CPP 9: Poster: Biopolymers and Biomaterials

CPP 9.6: Poster

Montag, 14. März 2011, 17:30–19:30, P2

Protein reentrant condensation induced by Fe³⁺ and Al³⁺ — •Felix Roosen-Runge¹, Benjamin Heck¹, Fajun Zhang¹, Maximilian W. Skoda², Robert Jacobs³, and Frank Schreiber¹ — ¹Institut für Angewandte Physik, Universität Tübingen — ²ISIS, Rutherford Appleton Laboratory, United Kingdom — ³Department of Chemistry, University of Oxford, United Kingdom

Several globular proteins has been found to show reentrant phase behavior upon adding the trivalent salt Y³⁺, i.e. they aggregate for intermediate salt concentrations but occur in stable solution both at high and low salt concentrations [1]. Here we report on results for the physiological salts Al³⁺ and Fe³⁺ for the model protein bovine serum albumin (BSA).
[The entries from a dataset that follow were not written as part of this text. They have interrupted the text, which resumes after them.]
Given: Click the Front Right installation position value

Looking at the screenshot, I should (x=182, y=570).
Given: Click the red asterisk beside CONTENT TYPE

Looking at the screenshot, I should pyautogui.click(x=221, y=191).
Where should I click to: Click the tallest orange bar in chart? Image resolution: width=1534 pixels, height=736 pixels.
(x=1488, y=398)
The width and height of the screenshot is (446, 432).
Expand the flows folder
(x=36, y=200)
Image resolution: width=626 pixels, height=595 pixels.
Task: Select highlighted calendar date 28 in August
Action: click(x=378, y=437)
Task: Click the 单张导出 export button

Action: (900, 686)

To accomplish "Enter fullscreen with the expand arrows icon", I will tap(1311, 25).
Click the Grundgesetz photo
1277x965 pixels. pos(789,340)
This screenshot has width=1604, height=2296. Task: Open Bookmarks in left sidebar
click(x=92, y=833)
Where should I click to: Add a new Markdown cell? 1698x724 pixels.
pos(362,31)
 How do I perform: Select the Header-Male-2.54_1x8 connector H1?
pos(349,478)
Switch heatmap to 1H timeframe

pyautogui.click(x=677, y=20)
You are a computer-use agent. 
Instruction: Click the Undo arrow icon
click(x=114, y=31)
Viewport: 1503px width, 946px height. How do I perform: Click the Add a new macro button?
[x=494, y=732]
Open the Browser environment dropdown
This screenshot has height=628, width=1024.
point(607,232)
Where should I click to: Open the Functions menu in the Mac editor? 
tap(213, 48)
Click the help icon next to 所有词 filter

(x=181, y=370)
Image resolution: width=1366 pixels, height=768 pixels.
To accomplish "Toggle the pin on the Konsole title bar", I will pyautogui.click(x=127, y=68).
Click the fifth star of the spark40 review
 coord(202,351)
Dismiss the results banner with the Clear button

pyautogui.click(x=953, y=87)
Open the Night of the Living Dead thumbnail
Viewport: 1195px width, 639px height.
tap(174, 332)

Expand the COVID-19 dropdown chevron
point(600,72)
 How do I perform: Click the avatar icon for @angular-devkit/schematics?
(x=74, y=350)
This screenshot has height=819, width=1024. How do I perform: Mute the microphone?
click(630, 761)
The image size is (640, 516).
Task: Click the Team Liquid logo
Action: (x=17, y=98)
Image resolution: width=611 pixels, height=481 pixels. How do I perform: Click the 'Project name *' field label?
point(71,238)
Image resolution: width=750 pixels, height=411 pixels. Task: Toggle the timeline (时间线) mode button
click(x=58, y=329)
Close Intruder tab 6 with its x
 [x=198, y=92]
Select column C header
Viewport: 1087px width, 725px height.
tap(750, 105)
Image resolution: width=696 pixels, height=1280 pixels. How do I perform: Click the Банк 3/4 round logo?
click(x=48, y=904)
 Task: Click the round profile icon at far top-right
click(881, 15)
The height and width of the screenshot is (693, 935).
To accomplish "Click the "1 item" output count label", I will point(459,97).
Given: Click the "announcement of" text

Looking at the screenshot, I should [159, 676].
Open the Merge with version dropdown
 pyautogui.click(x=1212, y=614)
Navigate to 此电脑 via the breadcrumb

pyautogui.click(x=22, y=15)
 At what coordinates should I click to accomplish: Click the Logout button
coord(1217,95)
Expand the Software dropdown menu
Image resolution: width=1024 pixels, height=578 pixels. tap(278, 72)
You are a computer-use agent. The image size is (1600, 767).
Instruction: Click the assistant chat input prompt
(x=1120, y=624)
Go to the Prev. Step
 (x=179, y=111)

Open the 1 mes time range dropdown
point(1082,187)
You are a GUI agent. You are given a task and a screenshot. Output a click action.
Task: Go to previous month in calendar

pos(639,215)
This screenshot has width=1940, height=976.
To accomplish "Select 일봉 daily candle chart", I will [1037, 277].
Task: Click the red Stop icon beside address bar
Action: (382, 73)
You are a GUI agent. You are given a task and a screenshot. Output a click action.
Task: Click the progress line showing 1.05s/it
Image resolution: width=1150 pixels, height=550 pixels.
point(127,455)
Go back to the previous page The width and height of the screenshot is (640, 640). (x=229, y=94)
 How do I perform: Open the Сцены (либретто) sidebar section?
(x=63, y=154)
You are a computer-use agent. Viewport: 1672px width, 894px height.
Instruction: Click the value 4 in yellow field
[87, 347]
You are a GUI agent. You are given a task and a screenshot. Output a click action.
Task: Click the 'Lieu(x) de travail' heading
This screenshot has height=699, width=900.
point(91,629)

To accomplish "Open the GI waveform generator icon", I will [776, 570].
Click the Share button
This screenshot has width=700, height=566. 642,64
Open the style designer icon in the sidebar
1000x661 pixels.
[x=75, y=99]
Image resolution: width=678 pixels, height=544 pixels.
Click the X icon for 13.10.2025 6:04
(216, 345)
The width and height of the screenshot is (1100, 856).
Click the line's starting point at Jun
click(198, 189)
From zeta potential measurements we observe a charge inversion driven by binding of salt ions on the protein surface, which clearly goes beyond the effect due to pH-change of the solution. Small-angle X-ray scattering (SAXS) provides further information on protein shape and interactions. We observe conformational changes for BSA at different salt conditions. While at low salt concentrations electrostatic repulsion dominates the interaction, this interaction is lost in the aggregation regime. For high salt concentrations charge stabilization is recovered. The findings imply a universality of the phenomenon of reentrant condensation in protein systems, pointing towards new paths of controlling the protein phase behavior.

[1] F. Zhang et al., Phys.Rev.Lett. 101, 148101 (2008); F. Zhang et al., Proteins 78, 3450 (2010)